SELECTED PASSAGE:
::::

Democrats have been spending ample time planning for next years elections. Specifically, on the topic of embryonic stem cell research. But a breakthrough by Japanese and American research teams could give President Bush and those who mirror his sentiments more than enough support to end the debate.
Progress in embryonic stem cell research was potentially blocked earlier this year when President Bush vetoed two separate bills which were in favor of allocating taxpayer dollars for the science.
The destruction of human embryos was not necessary in order for medical advances to be made in the field of stem cell science advocated Bush.
He may have been on the right track with his statements. On Tuesday, two separate research teams from Kyoto University in Kyoto, Japan, and the University of Wisconsin-Madison, reported stem cell advances that could end the controversy over embryo use forever.
The journals Cell and Science published papers by both teams on Tuesday regarding the breakthrough. Science published the work of Junying Yu, who was working in the lab of stem-cell pioneer James Thomson of the University of Wisconsin-Madison. Cell published a paper by the team led by Dr. Shinya Yamanaka of Kyoto University.
Both teams were able to take regular human cells, in this case skin cells, and use a technique called “direct reprogramming” to alter the cells to have the same potential as embryonic stem cells. All this without destroying, or even touching, a single human embryo.

::::

PROBLEMS TO WORK ON:
• a. Write down the passage of the stem cell article between "He may have" and "embryo use forever.", inclusive.
• b. According to the stem cell article, which journal published the paper by the team led by Dr. Shinya Yamanaka?
• c. Continue the stem cell article from its final sentence.
The rows that follow come from a separate source and are unrelated to the stem cell article.

PROVIDED RECORDS:

::::

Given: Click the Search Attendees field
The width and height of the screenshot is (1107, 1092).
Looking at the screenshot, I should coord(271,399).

::::

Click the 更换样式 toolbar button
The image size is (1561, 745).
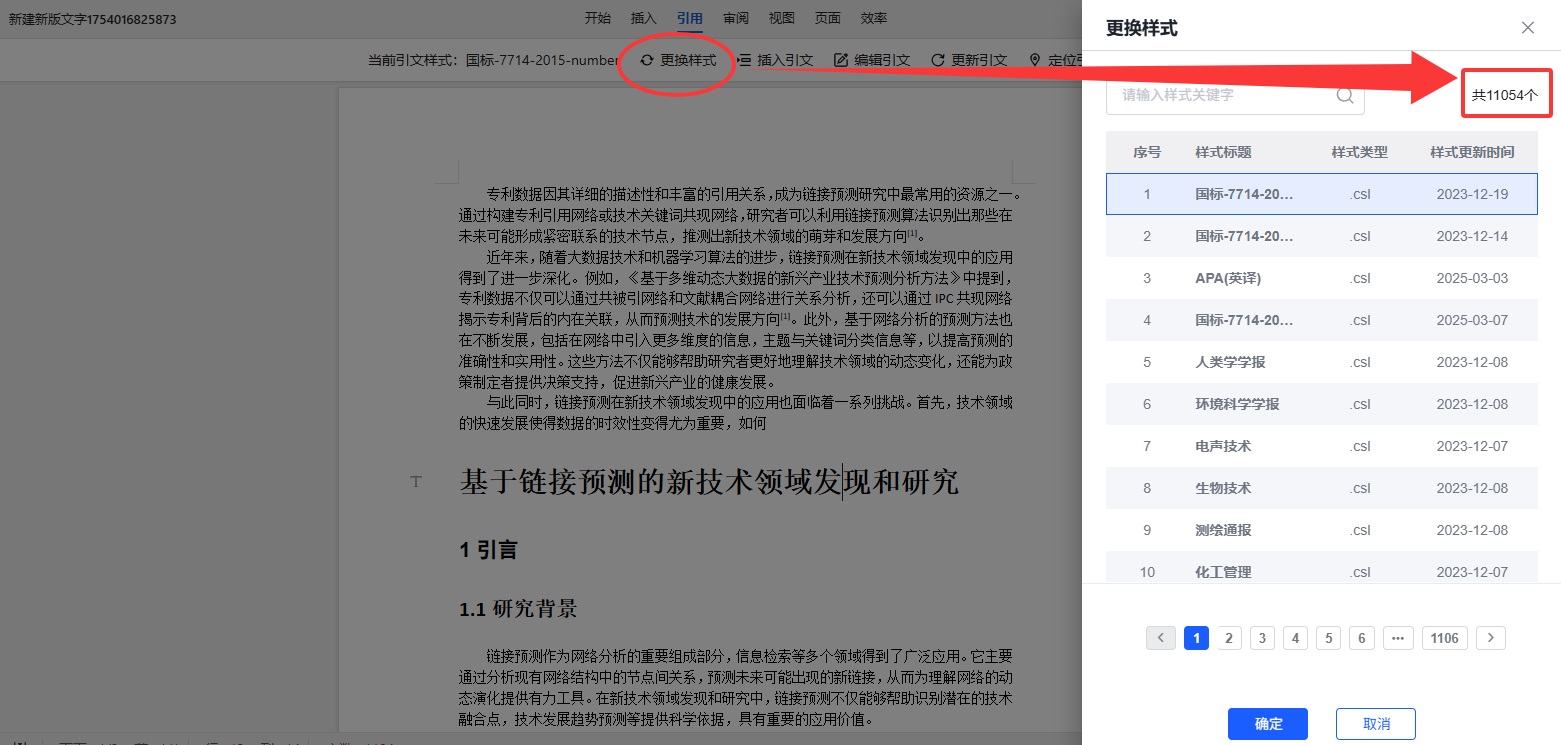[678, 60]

::::

ANSWERS TO THE PROBLEMS:
• a.
He may have been on the right track with his statements. On Tuesday, two separate research teams from Kyoto University in Kyoto, Japan, and the University of Wisconsin-Madison, reported stem cell advances that could end the controversy over embryo use forever.

• b. Cell

• c.
White House officials are calling the debate over.
“This is evidence … that we can get the good results we want from science without cutting corners on ethics,” said Karl Zinsmeister, Bush’s domestic policy adviser. “Let’s not set up a false choice between on the one hand, progress, and on the other hand, ethics.”
The greatest potential in stem cell research is believed to be synonymous with embryonic stem cells. This is a conviction that many individuals adhere to, despite the existence of evidence pointing to some forms of adult stem cells having similar potential. However, the debate begins and ends with the human embryo, which is destroyed in the cell harvesting process. Bush and his allies do not want to force taxpayers into what may be an ethical dilemma for many. Supporters of embryonic research say that the embryos, left unused, would be discarded regardless, and that public money would only be directed towards these specific embryos.
Some defenders of embryonic research say that all types of this science should be federally funded, and that the breakthrough changes nothing about the debate.
“The argument that we need to have all types of ethical research is the argument that sways voters,” DeGette said Tuesday. “The White House and the opponents of stem cell research have been saying for years that they think adult stem cells are substitutes. This is not a new argument that they’re making.”
“Scientists may yet find that embryonic stem cells are more powerful,” said Sen. Tom Harkin, D-Iowa.
“We need to continue to pursue all alternatives as we search for treatments for diabetes, Parkinson’s and spinal cord injuries.”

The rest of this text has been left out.